**DOCUMENT EXCERPT**
*****
Let me put my conclusion up front: This round of inflation looks more like a “temporary rebound,” and the probability of it turning into sustained high inflation is not high.
Let’s break it down point by point—
1️⃣ The Most Easily Misunderstood Point
Many people think: As long as monetary policy is loose = there will definitely be high inflation But that’s not how it works in reality.
Over a decade ago, throughout the 2010s, the US had ultra-low interest rates + massive money printing, yet inflation remained low for a long time.
👉 shows one thing: Inflation is primarily a “supply issue,” and only secondarily a “monetary issue.”
2️⃣ Why Say “Inflation Is Primarily a Supply Issue”?
The two major episodes of high inflation in history were essentially not caused solely by money printing:
🔸 1970s high inflation → oil embargo, energy supply disruption 🔸 2022 high inflation → pandemic shock to global supply chains 💰 Massive money printing was just an “accelerant,” not the “ignition point”
And after 2023: ✅ Supply recovered ✅ The overall trend in inflation is downward This slight uptick in Q3 this year is mostly: 👉 The pass-through effect of tariffs raising goods costs, not a “renewed supply disruption.”
So this round of inflation: ⚠️ Is cost-push inflation ✅ Not systemic runaway inflation
3️⃣ Inflation Structure Makes It Even Clearer
Inflation is mainly divided into three parts: 🔋 Energy 📦 Goods 🏠 Services (including housing + supercore)
*****
**DATA TO EXAMINE**
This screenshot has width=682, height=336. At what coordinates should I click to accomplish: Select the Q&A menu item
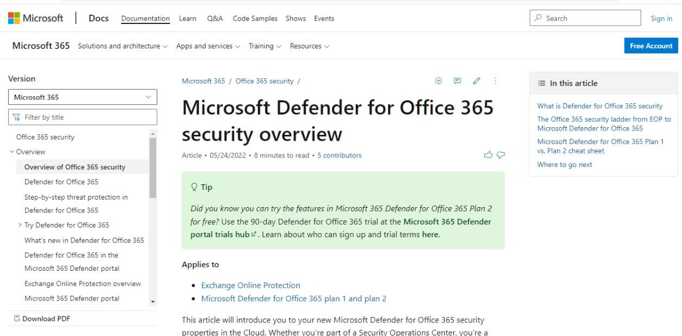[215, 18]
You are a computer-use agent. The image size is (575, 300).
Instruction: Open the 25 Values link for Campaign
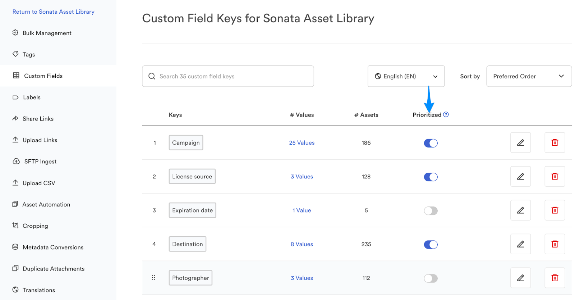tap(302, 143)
*****
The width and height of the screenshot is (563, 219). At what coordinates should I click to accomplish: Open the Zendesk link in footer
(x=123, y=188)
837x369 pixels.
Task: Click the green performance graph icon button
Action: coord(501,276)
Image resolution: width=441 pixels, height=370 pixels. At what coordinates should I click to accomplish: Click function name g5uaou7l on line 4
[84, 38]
*****
**INSTRUCTIONS FOR THE TASK**
Extend the inflation commentary from its final sentence, keeping its voice and point-by-point format.

**RESPONSE TO THIS EXERCISE**
The current reality is: ✅ Energy is fluctuating at the bottom ✅ Housing inflation was weakening before October (interest rates are still high) ✅ Supercore inflation remains stable (consumption is still holding up) 📦 The real driver of the recent small uptick in inflation— is still the rise in goods costs passed through by tariffs
And critically: 👉 The pass-through is slower than the market expected 👉 So before October, even though CPI ticked up, it was consistently below expectations
4️⃣ Another Key Variable: The Base Effect
Inflation is “relative data”: 📊 Year-over-year compares to last year 📈 Month-over-month compares to last month
After a round of cost increases has been fully passed through:
Although: ✅ In absolute terms, prices will inevitably trend upward in the long run (Since the 1970s, US prices have tripled) But this is long-term mild inflation, not runaway.
A piece of good news now is: ✅ The “effective tariff rate” is basically stable at just over ten percent ✅ And there is still the possibility of further exemptions
5️⃣ Politics Is the “True Ceiling” for Inflation
Trump’s approval rating has recently dropped sharply, and the core reason for the steepest decline is just one thing—inflation + people’s livelihood.
This is a life-or-death issue for the 2026 midterms.
So you can already see: ✅ Agricultural tariff exemptions ✅ Strong pressure on drug prices ✅ More action will be taken on “inflation-sensitive goods” going forward
👉 My expectation: At some point next year, the month-over-month goods inflation may even turn negative. Only a negative month-over-month figure is a true “decline in prices.”
6️⃣ Timing Judgement (The Honest Version)
The previous assessment was: 📌 Q4 inflation would slowly rise 📌 A cyclical high would be reached at the end of the year or early next year 📌 Then it would fall back
But the current issue is: ⚠️ Two-month government shutdown → data vacuum ⚠️ We’ll have to wait for November inflation data to confirm the turning point
So the only conclusion can be: 👉 The direction can be judged, but the specific turning point can only be assessed step by step.
🎯 Final Summary Sentence
✅ This uptick in inflation is temporary ❌ The probability of it turning into the kind of “sustained high inflation” seen in the 1970s or 2022 is low 📉 The real turning point depends on: Tariff policy + whether month-over-month goods inflation turns negative
One sentence for those currently anxious about inflation: This time, it’s more like “catching a breath,” not “getting hit again.”